_What you need to do_
Each line of the records needs to come back exactly as written.
[[ Input for this task, beginning ]]
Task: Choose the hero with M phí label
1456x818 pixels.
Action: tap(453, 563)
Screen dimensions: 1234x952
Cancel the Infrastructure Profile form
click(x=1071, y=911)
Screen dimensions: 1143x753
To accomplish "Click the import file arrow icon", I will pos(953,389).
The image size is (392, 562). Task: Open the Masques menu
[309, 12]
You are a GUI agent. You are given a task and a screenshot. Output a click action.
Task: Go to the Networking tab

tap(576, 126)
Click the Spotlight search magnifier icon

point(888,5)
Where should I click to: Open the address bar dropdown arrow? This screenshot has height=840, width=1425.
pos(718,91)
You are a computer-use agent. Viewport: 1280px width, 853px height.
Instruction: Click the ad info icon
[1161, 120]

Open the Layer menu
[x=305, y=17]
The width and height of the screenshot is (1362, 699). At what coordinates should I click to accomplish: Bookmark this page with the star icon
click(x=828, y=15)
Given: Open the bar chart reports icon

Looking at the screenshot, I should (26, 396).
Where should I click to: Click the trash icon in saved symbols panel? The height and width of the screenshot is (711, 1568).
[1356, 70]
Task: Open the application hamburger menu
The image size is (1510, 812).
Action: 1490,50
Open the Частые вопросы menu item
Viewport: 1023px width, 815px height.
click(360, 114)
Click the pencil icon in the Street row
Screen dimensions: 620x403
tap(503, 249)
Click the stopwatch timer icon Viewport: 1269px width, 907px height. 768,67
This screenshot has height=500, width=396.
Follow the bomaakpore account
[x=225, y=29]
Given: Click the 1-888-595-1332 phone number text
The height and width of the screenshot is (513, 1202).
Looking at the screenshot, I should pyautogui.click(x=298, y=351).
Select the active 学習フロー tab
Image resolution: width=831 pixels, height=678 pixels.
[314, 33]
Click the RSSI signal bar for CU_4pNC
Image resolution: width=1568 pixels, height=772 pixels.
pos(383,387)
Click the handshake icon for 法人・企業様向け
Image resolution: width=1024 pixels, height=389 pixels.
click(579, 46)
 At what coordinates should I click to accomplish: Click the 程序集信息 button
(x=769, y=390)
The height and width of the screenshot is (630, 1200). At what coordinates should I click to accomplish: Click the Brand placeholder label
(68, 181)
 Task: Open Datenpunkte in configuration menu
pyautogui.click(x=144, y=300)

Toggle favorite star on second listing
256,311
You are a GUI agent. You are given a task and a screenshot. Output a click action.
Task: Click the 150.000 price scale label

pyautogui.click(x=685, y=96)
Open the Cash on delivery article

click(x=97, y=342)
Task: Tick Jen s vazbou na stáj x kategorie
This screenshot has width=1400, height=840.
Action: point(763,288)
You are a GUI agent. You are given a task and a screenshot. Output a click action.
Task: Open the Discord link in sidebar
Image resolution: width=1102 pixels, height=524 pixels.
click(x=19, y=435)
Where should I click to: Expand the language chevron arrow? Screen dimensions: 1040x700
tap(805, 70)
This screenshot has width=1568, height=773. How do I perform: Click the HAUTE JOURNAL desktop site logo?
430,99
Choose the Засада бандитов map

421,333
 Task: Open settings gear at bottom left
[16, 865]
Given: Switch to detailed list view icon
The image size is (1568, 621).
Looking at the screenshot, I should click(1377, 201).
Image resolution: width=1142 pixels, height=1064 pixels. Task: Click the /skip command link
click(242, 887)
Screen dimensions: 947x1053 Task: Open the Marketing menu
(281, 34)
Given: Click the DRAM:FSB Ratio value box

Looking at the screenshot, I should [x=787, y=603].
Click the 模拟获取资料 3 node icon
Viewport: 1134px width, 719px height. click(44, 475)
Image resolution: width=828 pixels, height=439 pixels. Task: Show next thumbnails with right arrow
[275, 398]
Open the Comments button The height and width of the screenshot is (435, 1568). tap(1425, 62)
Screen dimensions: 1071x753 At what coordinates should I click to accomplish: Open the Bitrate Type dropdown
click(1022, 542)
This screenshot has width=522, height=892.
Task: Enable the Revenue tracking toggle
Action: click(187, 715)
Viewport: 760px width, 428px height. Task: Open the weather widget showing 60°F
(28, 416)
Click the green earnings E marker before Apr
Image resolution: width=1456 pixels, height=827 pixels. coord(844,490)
[[ Input for this task, end ]]
_Written reply_
Task: Choose the hero with M phí label
1456x818 pixels.
Action: tap(453, 563)
Screen dimensions: 1234x952
Cancel the Infrastructure Profile form
click(x=1071, y=911)
Screen dimensions: 1143x753
To accomplish "Click the import file arrow icon", I will pos(953,389).
The image size is (392, 562). Task: Open the Masques menu
[309, 12]
You are a GUI agent. You are given a task and a screenshot. Output a click action.
Task: Go to the Networking tab

tap(576, 126)
Click the Spotlight search magnifier icon

point(888,5)
Where should I click to: Open the address bar dropdown arrow? This screenshot has height=840, width=1425.
pos(718,91)
You are a computer-use agent. Viewport: 1280px width, 853px height.
Instruction: Click the ad info icon
[1161, 120]

Open the Layer menu
[x=305, y=17]
The width and height of the screenshot is (1362, 699). At what coordinates should I click to accomplish: Bookmark this page with the star icon
click(x=828, y=15)
Given: Open the bar chart reports icon

Looking at the screenshot, I should (26, 396).
Where should I click to: Click the trash icon in saved symbols panel? The height and width of the screenshot is (711, 1568).
[1356, 70]
Task: Open the application hamburger menu
The image size is (1510, 812).
Action: 1490,50
Open the Частые вопросы menu item
Viewport: 1023px width, 815px height.
click(360, 114)
Click the pencil icon in the Street row
Screen dimensions: 620x403
tap(503, 249)
Click the stopwatch timer icon Viewport: 1269px width, 907px height. 768,67
This screenshot has height=500, width=396.
Follow the bomaakpore account
[x=225, y=29]
Given: Click the 1-888-595-1332 phone number text
The height and width of the screenshot is (513, 1202).
Looking at the screenshot, I should pyautogui.click(x=298, y=351).
Select the active 学習フロー tab
Image resolution: width=831 pixels, height=678 pixels.
[314, 33]
Click the RSSI signal bar for CU_4pNC
Image resolution: width=1568 pixels, height=772 pixels.
pos(383,387)
Click the handshake icon for 法人・企業様向け
Image resolution: width=1024 pixels, height=389 pixels.
click(579, 46)
 At what coordinates should I click to accomplish: Click the 程序集信息 button
(x=769, y=390)
The height and width of the screenshot is (630, 1200). At what coordinates should I click to accomplish: Click the Brand placeholder label
(68, 181)
 Task: Open Datenpunkte in configuration menu
pyautogui.click(x=144, y=300)

Toggle favorite star on second listing
256,311
You are a GUI agent. You are given a task and a screenshot. Output a click action.
Task: Click the 150.000 price scale label

pyautogui.click(x=685, y=96)
Open the Cash on delivery article

click(x=97, y=342)
Task: Tick Jen s vazbou na stáj x kategorie
This screenshot has width=1400, height=840.
Action: point(763,288)
You are a GUI agent. You are given a task and a screenshot. Output a click action.
Task: Open the Discord link in sidebar
Image resolution: width=1102 pixels, height=524 pixels.
click(x=19, y=435)
Where should I click to: Expand the language chevron arrow? Screen dimensions: 1040x700
tap(805, 70)
This screenshot has width=1568, height=773. How do I perform: Click the HAUTE JOURNAL desktop site logo?
430,99
Choose the Засада бандитов map

421,333
 Task: Open settings gear at bottom left
[16, 865]
Given: Switch to detailed list view icon
The image size is (1568, 621).
Looking at the screenshot, I should click(1377, 201).
Image resolution: width=1142 pixels, height=1064 pixels. Task: Click the /skip command link
click(242, 887)
Screen dimensions: 947x1053 Task: Open the Marketing menu
(281, 34)
Given: Click the DRAM:FSB Ratio value box

Looking at the screenshot, I should [x=787, y=603].
Click the 模拟获取资料 3 node icon
Viewport: 1134px width, 719px height. click(44, 475)
Image resolution: width=828 pixels, height=439 pixels. Task: Show next thumbnails with right arrow
[275, 398]
Open the Comments button The height and width of the screenshot is (435, 1568). tap(1425, 62)
Screen dimensions: 1071x753 At what coordinates should I click to accomplish: Open the Bitrate Type dropdown
click(1022, 542)
This screenshot has width=522, height=892.
Task: Enable the Revenue tracking toggle
Action: click(187, 715)
Viewport: 760px width, 428px height. Task: Open the weather widget showing 60°F
(28, 416)
Click the green earnings E marker before Apr
Image resolution: width=1456 pixels, height=827 pixels. coord(844,490)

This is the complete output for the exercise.